● Try it
Only the text belongs in the copy: repeat each record exactly, without pictures.

● Provided information
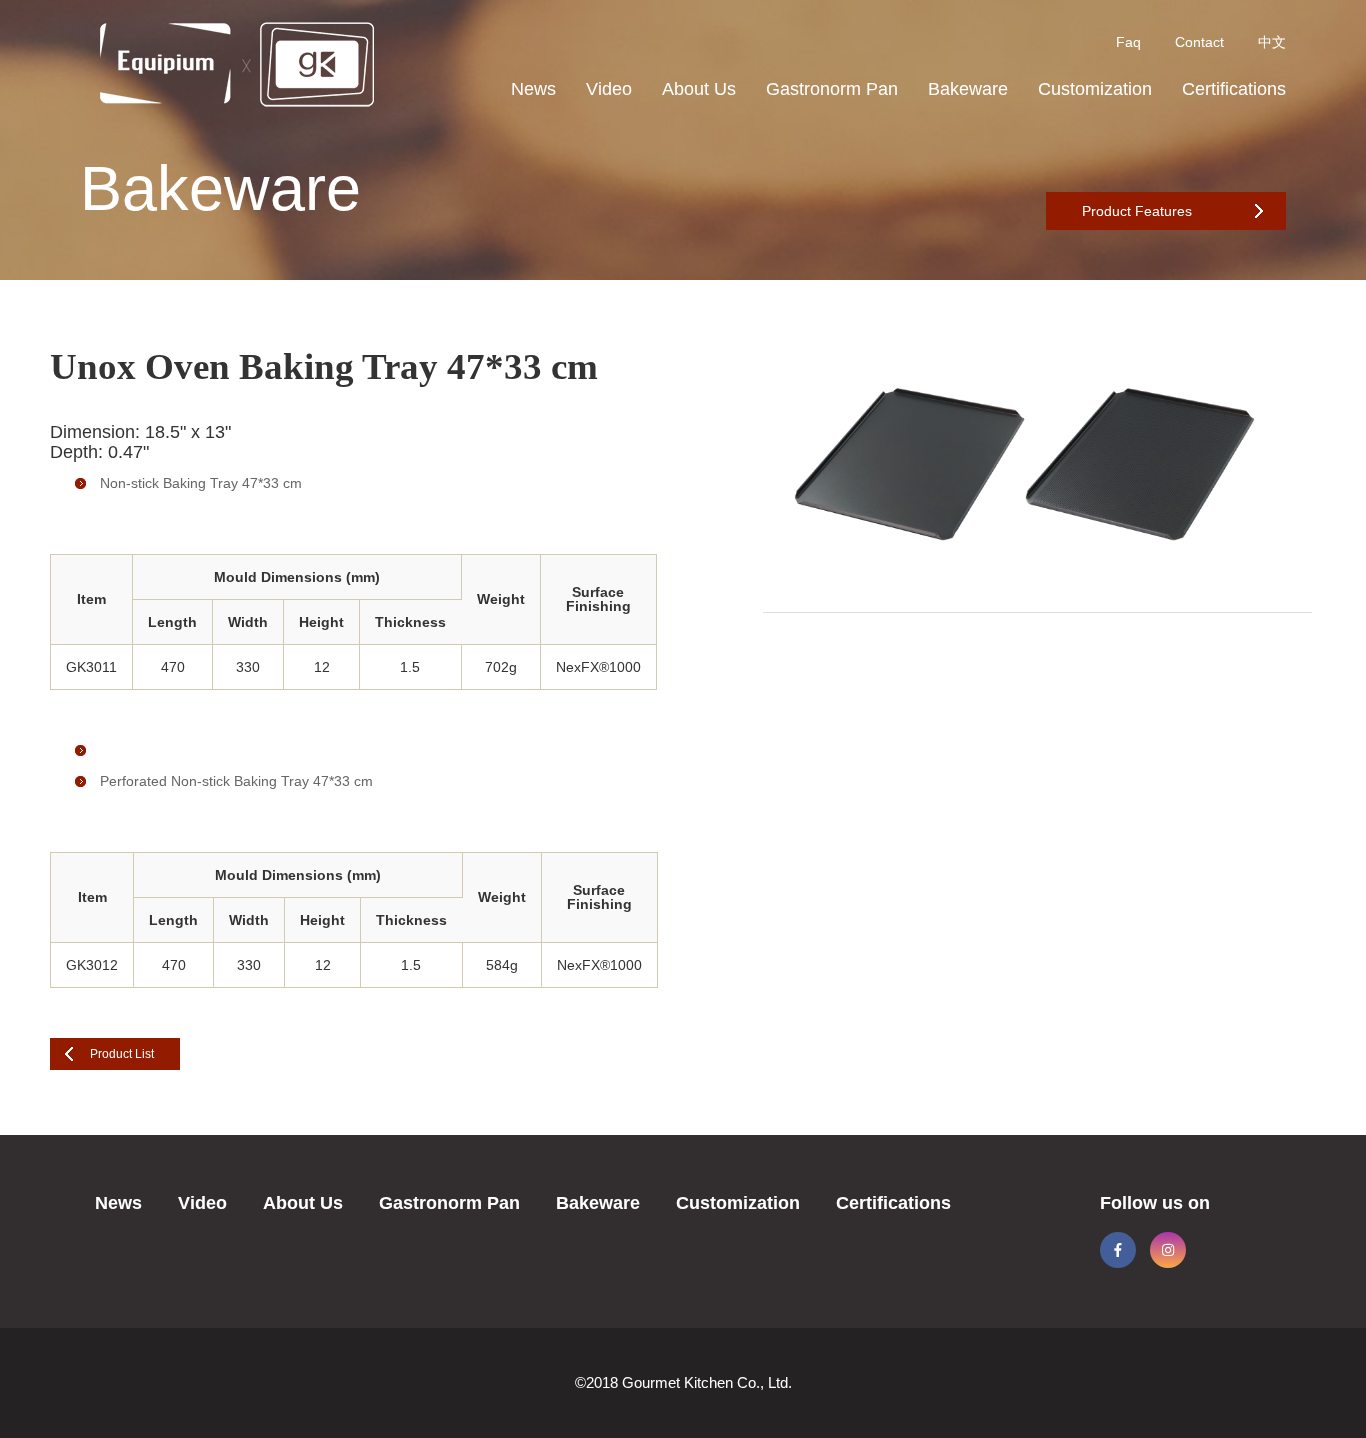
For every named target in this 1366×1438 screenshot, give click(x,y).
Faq (1128, 42)
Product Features (1137, 211)
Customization (1095, 89)
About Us (699, 89)
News (533, 89)
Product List (122, 1054)
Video (609, 89)
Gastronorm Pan (832, 89)
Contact (1199, 42)
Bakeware (968, 89)
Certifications (1234, 89)
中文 (1272, 42)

● Response
For every named target in this 1366×1438 screenshot, give click(x,y).
Faq (1128, 42)
Product Features (1137, 211)
Customization (1095, 89)
About Us (699, 89)
News (533, 89)
Product List (122, 1054)
Video (609, 89)
Gastronorm Pan (832, 89)
Contact (1199, 42)
Bakeware (968, 89)
Certifications (1234, 89)
中文 (1272, 42)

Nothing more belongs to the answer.